Why high compute, low latency and low power are key to full autonomy
The autonomous driving journey is well underway, and continues to be an area of focus for major OEMs as well as new EV entrants.
There have already been substantial advances. Notably, Tesla offers level 2 autonomous driving, which allows drivers to take their hands off the wheel while keeping their eyes on the road still requiring significant driver attention. The target, however, is higher levels of autonomy ultimately achieving full autonomy, in which the vehicle can operate safely and efficiently in any environment without driver intervention.
If this is the ultimate destination of the journey, how do we get there? Compute efficiency may not be the first technology that comes to mind when considering autonomous vehicles (AVs), but it plays a crucial role – one that ensures automakers’ advancement in this race to autonomy.
The requirement for “near-perfect” perception
To comprehend the role of computing, we must take a step back and examine the fundamental requirement for a vehicle to navigate in a three-dimensional environment, which requires a multitude of environmental sensing elements and then processing for close to perfect perception.

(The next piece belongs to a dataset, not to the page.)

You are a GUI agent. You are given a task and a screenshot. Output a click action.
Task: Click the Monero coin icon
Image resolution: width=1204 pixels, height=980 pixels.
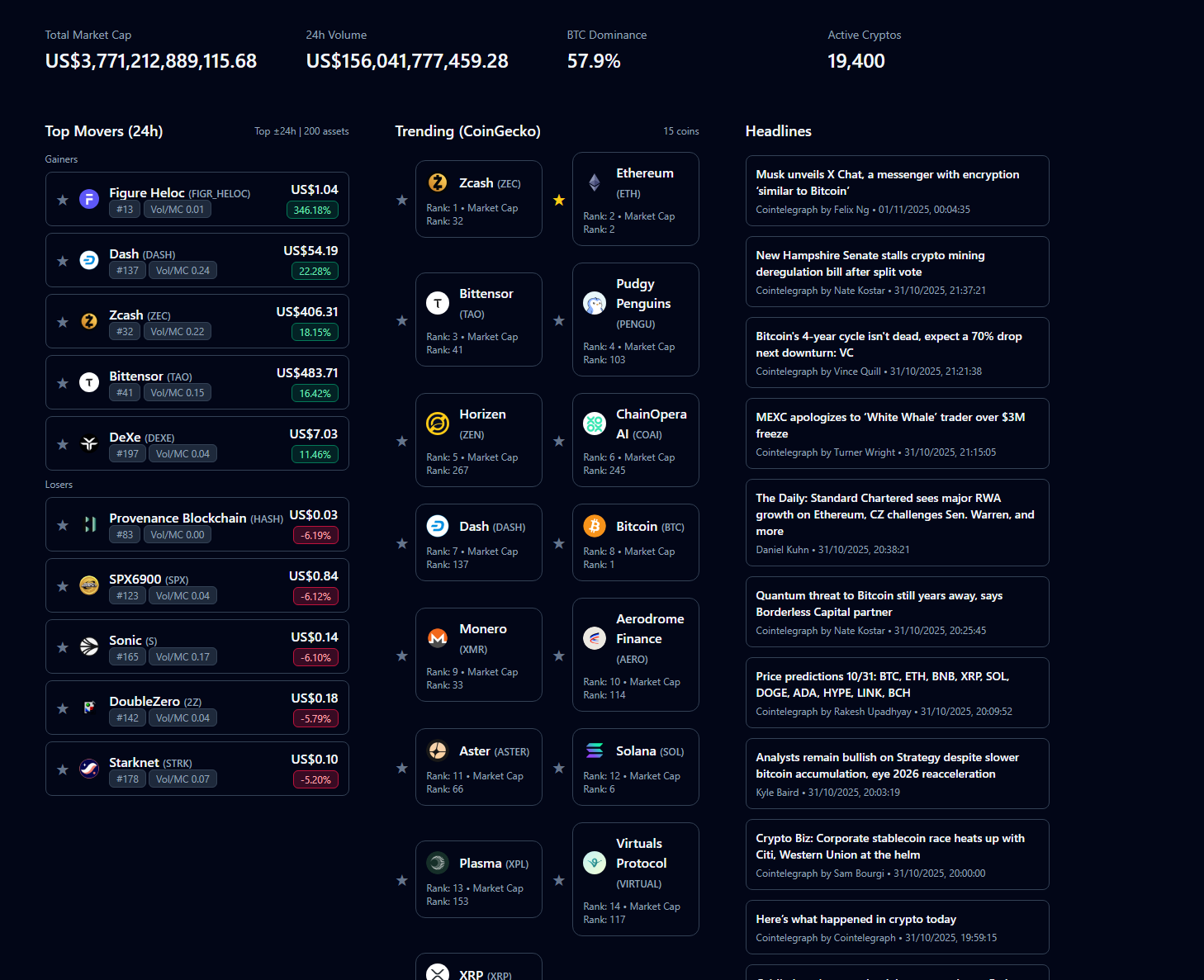pyautogui.click(x=438, y=637)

What does “close to perfect” mean exactly? First and foremost, it entails the capacity to perceive in all directions around the vehicle, including the front, rear, and sides.
This multidirectional perception is crucial for a variety of reasons. Take the example of a truck driving along the highway. This truck could easily collide with a subcompact car in its blind spot while changing lanes if it cannot see accurately behind and to the sides.
Similarly, if a station wagon is driving through the suburbs and encounters a four-way stop sign, it must be able to see at least a hundred meters to the right and left to prevent a reckless driver from passing through the intersection at 50 miles per hour without stopping. Similarly, it would be vital to immediately determine whether a young child has emerged from between a row of trees and run into the street to retrieve their lost soccer ball.
The consequences of not capturing the scene in the first place or misinterpreting the situation by failing to see “the big picture” could be severe. It is therefore essential to be able to see in multiple directions, as well as both close and wide, as with a macro lens, and far and narrow, as with a telephoto lens.
In addition to being able to see in multiple directions, AV perception must be nearly flawless in all weather conditions. We cannot assume that autonomous vehicles will only operate during the day or in dry weather conditions. It is essential to consider the possibility of rain, sleet, snow, and other elements that affect driving conditions and variables such as stopping distance.
Other environmental factors like rain, snow, fog, to name a few, also need to be considered. Stopping distance increases exponentially from a dry road to a wet road to a snowy road to an icy road due to changing vehicle traction with the road. In low visibility conditions such as fog and dust, vehicles have even less time to react than usual, so any misperception could lead to an accident.
Problem #1: Compute Capacity of a deluge of data
To provide vehicles with the “near-perfect” perception they require, automakers have equipped them with a variety of sensory functions, to replicate some human sensory functions.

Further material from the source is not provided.